Review the following settings in the Kafka Broker category, and modify as needed:

log.roll.hours

The maximum time, in hours, before a new log segment is rolled out. The default value is 168 hours (seven days).

This setting controls the period of time after which Kafka will force the log to roll, even if the segment file is not full. This ensures that the retention process is able to delete or compact old data.

log.retention.hours

The number of hours to keep a log file before deleting it. The default value is 168 hours (seven days).

When setting this value, take into account your disk space and how long you would like messages to be available.

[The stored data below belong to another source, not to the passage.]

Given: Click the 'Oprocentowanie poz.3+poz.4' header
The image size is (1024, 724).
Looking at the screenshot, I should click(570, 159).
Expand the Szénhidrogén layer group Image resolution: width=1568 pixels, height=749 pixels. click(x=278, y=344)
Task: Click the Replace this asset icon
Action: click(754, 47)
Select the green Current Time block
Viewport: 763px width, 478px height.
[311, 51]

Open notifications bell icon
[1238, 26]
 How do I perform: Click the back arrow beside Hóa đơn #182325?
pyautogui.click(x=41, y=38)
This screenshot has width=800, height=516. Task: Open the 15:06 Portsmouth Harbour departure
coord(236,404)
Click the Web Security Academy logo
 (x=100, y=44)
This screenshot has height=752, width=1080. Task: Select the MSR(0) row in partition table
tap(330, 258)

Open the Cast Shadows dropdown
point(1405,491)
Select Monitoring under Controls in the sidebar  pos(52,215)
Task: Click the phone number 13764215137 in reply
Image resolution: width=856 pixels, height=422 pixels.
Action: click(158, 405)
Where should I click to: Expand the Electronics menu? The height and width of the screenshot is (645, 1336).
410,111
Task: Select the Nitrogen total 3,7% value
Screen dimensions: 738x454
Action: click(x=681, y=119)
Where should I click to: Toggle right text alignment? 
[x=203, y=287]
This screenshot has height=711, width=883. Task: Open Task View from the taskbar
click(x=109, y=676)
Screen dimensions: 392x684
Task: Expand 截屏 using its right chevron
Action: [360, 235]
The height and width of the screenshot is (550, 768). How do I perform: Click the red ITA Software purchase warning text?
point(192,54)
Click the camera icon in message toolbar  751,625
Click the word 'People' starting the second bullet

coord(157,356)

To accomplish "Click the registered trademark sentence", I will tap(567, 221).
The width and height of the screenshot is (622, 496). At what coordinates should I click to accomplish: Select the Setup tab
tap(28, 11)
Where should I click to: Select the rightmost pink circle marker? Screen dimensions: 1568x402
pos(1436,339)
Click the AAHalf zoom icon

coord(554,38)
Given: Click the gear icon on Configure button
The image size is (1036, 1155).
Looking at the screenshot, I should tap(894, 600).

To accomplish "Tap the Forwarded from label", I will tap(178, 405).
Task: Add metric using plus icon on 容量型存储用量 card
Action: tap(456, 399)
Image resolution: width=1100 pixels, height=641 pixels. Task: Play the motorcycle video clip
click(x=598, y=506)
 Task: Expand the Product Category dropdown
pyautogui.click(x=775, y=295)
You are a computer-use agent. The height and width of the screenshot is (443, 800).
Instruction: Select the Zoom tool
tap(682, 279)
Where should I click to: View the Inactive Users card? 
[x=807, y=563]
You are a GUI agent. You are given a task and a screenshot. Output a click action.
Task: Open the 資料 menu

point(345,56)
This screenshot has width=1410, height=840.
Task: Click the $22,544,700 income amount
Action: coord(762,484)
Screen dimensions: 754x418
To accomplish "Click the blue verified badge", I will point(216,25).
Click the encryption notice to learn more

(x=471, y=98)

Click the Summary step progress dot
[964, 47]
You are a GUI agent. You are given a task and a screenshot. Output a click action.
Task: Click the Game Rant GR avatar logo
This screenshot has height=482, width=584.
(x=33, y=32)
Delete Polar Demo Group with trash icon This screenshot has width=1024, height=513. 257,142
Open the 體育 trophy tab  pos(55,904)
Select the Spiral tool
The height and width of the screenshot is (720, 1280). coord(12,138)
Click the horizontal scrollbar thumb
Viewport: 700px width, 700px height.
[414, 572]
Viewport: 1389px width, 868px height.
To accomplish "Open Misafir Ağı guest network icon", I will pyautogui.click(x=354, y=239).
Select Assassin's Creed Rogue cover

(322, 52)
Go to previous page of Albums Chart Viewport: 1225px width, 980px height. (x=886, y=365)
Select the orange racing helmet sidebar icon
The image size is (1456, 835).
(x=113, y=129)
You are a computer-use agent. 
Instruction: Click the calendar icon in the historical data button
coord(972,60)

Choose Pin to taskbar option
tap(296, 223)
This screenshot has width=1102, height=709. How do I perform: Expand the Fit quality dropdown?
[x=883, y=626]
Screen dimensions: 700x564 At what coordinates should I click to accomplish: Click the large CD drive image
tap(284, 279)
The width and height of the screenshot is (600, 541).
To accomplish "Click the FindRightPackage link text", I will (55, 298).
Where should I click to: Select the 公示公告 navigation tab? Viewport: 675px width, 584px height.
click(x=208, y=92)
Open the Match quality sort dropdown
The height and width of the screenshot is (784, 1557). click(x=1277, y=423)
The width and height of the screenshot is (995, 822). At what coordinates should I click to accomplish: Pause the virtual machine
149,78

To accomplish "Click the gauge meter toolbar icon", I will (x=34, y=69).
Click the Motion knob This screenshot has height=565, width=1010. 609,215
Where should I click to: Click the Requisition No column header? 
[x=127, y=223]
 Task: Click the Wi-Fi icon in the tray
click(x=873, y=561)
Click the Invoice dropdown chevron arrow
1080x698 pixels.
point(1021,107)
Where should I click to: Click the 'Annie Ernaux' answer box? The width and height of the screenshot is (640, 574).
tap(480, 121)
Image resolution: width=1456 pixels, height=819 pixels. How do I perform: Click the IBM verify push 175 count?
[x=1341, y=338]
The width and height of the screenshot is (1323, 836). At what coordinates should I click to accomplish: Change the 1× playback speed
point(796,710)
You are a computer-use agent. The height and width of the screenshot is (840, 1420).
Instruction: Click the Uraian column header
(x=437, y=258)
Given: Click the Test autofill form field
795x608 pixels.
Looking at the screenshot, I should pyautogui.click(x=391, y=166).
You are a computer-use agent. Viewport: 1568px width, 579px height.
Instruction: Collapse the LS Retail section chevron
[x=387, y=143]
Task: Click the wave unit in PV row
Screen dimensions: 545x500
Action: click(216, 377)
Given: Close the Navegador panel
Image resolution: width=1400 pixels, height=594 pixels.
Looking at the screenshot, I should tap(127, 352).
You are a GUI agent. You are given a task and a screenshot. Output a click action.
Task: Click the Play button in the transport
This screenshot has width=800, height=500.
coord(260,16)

An active consumer can read quickly and deliver messages to their destination.

The higher the retention setting, the longer the data will be preserved. Higher settings generate larger log files, so increasing this setting might reduce your overall storage capacity.

log.dirs

A comma-separated list of directories in which log data is kept. If you have multiple disks, list all directories under each disk.

Review the following setting in the Advanced kafka-broker category, and modify as needed:

log.retention.bytes

The amount of data to retain in the log for each topic partition. By default, log size is unlimited.

Note that this is the limit for each partition, so multiply this value by the number of partitions to calculate the total data retained for the topic.

If log.retention.hours and log.retention.bytes are both set, Kafka deletes a segment when either limit is exceeded.

log.segment.bytes

The log for a topic partition is stored as a directory of segment files. This setting controls the maximum size of a segment file before a new segment is rolled over in the log. The default is 1 GB.

Log Flush Management

Kafka writes topic messages to a log file immediately upon receipt, but the data is initially buffered in page cache. A log flush forces Kafka to flush topic messages from page cache, writing the messages to disk.

We recommend using the default flush settings, which rely on background flushes done by Linux and Kafka. Default settings provide high throughput and low latency, and they guarantee recovery through the use of replication.

If you decide to specify your own flush settings, you can force a flush after a period of time, or after a specified number of messages, or both (whichever limit is reached first). You can set property values globally and override them on a per-topic basis.

There are several important considerations related to log file flushing:

Durability: unflushed data is at greater risk of loss in the event of a crash. A failed broker can recover topic partitions from its replicas, but if a follower does not issue a fetch request or consume from the leader's log-end offset within the time specified by replica.lag.time.max.ms (which defaults to 10 seconds), the leader removes the follower from the in-sync replica ("ISR"). When this happens there is a slight chance of message loss if you do not explicitly set log.flush.interval.messages. If the leader broker fails and the follower is not caught up with the leader, the follower can still be under ISR for those 10 seconds and messages during leader transition to follower can be lost.
Increased latency: data is not available to consumers until it is flushed (the fsync implementation in most Linux filesystems blocks writes to the file system).
Throughput: a flush operation is typically an expensive operation.
Disk usage patterns are less efficient.
Page-level locking in background flushing is much more granular.

log.flush.interval.messages specifies the number of messages to accumulate on a log partition before Kafka forces a flush of data to disk.

log.flush.scheduler.interval.ms specifies the amount of time (in milliseconds) after which Kafka checks to see if a log needs to be flushed to disk.

log.segment.bytes specifies the size of the log file. Kafka flushes the log file to disk whenever a log file reaches its maximum size.

log.roll.hours specifies the maximum length of time before a new log segment is rolled out (in hours); this value is secondary tolog.roll.ms. Kafka flushes the log file to disk whenever a log file reaches this time limit.